The jury’s ruling secured second-degree murder, third-degree murder and second-degree manslaughter charges against Chauvin, whose 2020 killing of George Floyd in Minneapolis spurred the largest civil rights uprising in decades.
Philadelphia became a flashpoint in the national response, after police used tear gas on demonstrators and clashes between residents and law enforcement erupted in multiple neighborhoods. The city’s mishandling of the protests led to widespread condemnation, apology from elected officials, and even reproach from the United Nations.
Nearly a year later, as the world watched Chauvin’s trial in Minneapolis, Philly officials outlined plans to have clergy and violence prevention volunteers accompany police in case of possible demonstrations following the verdict. They also brought in Pa. National Guard troops to help with possible patrols. However, though businesses from Center City to 52nd Street had boarded up their windows Tuesday in preparation for the worst, the guilty verdict came out, and protests did not erupt.
District Attorney Larry Krasner, whose office is pursuing a murder case against a Philadelphia police officer for the first time in two decades, said it was “the only right and just verdict in this case.”
“To hear guilty three times in this case I think was very important,” Krasner told WHYY News. “It proves that transformational change in criminal justice is possible, and that police accountability is possible.”
Police Commissioner Danielle Outlaw called “the actions and inactions of officers at the scene of his death” both “enraging and devastating,” nodding generally to PPD’s long history of police brutality.
“This disturbing act not only ignited the long-suppressed emotions of thousands of people across the country, it stirred up the hurt felt by Black and Brown citizens who have been victimized and minimized for hundreds of years in the United States,” Outlaw said.

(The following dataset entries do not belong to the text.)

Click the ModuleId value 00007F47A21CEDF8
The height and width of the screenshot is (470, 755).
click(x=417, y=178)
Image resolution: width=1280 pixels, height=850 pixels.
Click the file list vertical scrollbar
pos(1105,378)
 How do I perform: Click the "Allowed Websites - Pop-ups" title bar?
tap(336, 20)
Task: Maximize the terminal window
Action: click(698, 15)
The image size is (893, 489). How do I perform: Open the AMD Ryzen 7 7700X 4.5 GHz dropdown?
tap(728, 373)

Adding to that, Mayor Jim Kenney said “the verdict doesn’t change the fact that [Floyd] should be alive today, and should at this very moment be enjoying his family and his freedom.”

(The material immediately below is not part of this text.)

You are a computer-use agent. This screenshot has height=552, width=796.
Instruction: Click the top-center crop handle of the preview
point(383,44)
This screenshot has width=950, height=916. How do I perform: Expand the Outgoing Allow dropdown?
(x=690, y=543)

In Congress, local leaders emphasized that more work remains to be done — with U.S. Rep. Dwight Evans noting that a proposed law named after Floyd, which would ban chokeholds and restrict certain legal protections for officers, still faces a vote in the U.S. Senate.
Many leaders shared a message about the Chauvin verdict as accountability rather than justice. “While Derek Chauvin will be held accountable for the murder of George Floyd, it’s not enough,” said U.S. Sen. Bob Casey, of Pennsylvania, in a statement.

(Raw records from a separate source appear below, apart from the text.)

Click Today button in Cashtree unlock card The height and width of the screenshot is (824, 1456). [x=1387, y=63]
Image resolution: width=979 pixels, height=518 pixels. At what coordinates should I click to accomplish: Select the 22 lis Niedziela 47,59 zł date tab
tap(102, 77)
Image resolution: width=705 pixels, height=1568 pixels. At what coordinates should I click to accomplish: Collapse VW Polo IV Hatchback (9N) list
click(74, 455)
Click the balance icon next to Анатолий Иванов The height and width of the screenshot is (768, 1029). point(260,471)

Floyd’s murder drew swift condemnation from other law enforcement officials across the country, including those in Chuavin’s ranks, some of whom testified against him in trail. In Philadelphia, police union leader John McNesby tweeted a picture of a “Back the Blue” flag ahead of the verdict with a message for his department: “Be safe, be smart, and go home. We are behind you.”
McNesby did not immediately elaborate on that statement following the verdict’s release. The national Fraternal Order of Police said “the trial was fair and due process was served.”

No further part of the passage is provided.